Monitorberita.id, Lampung Timur – Penyimbang Adat Beliyuk Negara Nabung, Suttan Tuan Suttan, melayangkan protes keras kepada panitia Pemilihan Muli Mekhanai Lampung Timur 2026. Protes dilayangkan karena penggunaan logo, gambar, dan banner yang menampilkan pakaian adat Lampung dinilai tidak sesuai dengan aturan serta pakem adat yang sebenarnya.
Menurut Suttan Tuan Suttan, kesalahan tersebut bukan sekadar persoalan teknis desain. Tindakan panitia dinilai telah mencederai nilai dan marwah adat Lampung. “Ini bentuk ketidakpahaman sekaligus mempermainkan simbol budaya yang sakral,” tegas Suttan Tuan Suttan dalam keterangan tertulis yang diterima redaksi, Kamis 16/4/2026.
Dalam tatanan adat Lampung Pepadun, pelanggaran terhadap simbol dan pakem adat bukan perkara ringan. Suttan Tuan Suttan menegaskan, tindakan itu dapat dikenai sanksi adat ( cepalo adat ) sebagai bentuk penegasan terhadap pelanggaran norma. _Cepalo_ merupakan denda adat yang dijatuhkan kepada pihak yang melanggar aturan adat istiadat.
“Adat Lampung bukan untuk dipajang tanpa pemahaman, melainkan untuk dijaga, dihormati, dan dilestarikan,” kata dia.
Melalui pernyataan sikapnya, Suttan Tuan Suttan meminta seluruh panitia Pemilihan Muli Mekhanai Lampung Timur untuk segera bertanggung jawab. Ada tiga tuntutan yang disampaikan.
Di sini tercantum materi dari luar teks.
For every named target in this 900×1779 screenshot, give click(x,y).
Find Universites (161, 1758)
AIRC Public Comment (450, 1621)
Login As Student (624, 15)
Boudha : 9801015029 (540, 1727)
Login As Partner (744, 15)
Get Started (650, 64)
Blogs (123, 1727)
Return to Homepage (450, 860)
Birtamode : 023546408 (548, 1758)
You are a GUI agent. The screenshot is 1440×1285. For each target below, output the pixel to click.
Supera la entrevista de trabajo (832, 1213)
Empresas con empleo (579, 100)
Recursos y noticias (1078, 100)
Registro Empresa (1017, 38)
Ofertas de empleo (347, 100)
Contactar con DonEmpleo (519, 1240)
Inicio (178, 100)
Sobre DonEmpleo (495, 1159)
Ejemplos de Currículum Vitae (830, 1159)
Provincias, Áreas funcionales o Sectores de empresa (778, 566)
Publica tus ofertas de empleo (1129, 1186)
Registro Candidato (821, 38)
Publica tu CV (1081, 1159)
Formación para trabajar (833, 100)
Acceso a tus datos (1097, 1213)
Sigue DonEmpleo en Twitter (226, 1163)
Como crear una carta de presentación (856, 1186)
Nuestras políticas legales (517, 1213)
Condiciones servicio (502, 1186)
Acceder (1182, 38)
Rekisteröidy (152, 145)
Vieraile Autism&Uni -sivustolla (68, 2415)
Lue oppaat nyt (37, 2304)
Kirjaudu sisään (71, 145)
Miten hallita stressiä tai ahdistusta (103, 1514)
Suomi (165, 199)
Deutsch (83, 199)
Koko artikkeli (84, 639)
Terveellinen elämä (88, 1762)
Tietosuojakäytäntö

Pertama, memberikan klarifikasi terbuka kepada publik dan tokoh adat. Kedua, menarik seluruh materi publikasi yang melanggar pakem. Ketiga, melakukan perbaikan desain sesuai ketentuan adat yang berlaku dengan melibatkan pemangku adat.
Hingga berita ini ditayangkan Kamis 16/4/2026 pukul 09.15 WIB, panitia Pemilihan Muli Mekhanai Lampung Timur belum memberikan keterangan resmi. Upaya konfirmasi telah dilakukan melalui nomor kontak panitia yang tertera di pamflet kegiatan, namun belum mendapat respons. Redaksi membuka ruang hak jawab bagi panitia untuk menjelaskan duduk perkara sebenarnya.
Pemilihan Muli Mekhanai merupakan agenda tahunan Dinas Pariwisata Lampung Timur sebagai ajang pemilihan duta wisata daerah. Setiap tahun, unsur pakaian adat Lampung menjadi ikon utama dalam seluruh materi promosi kegiatan.
Kasus ini menambah daftar polemik penggunaan simbol adat Lampung dalam kegiatan pemerintahan Lampung Timur. Sebelumnya, juga pernah mendapat teguran tokoh adat karena keliru dalam penempatan siger .
Suttan Tuan Suttan berharap kejadian serupa tidak terulang. Menurutnya, pelibatan tokoh adat sejak perencanaan kegiatan menjadi kunci agar marwah budaya tetap terjaga.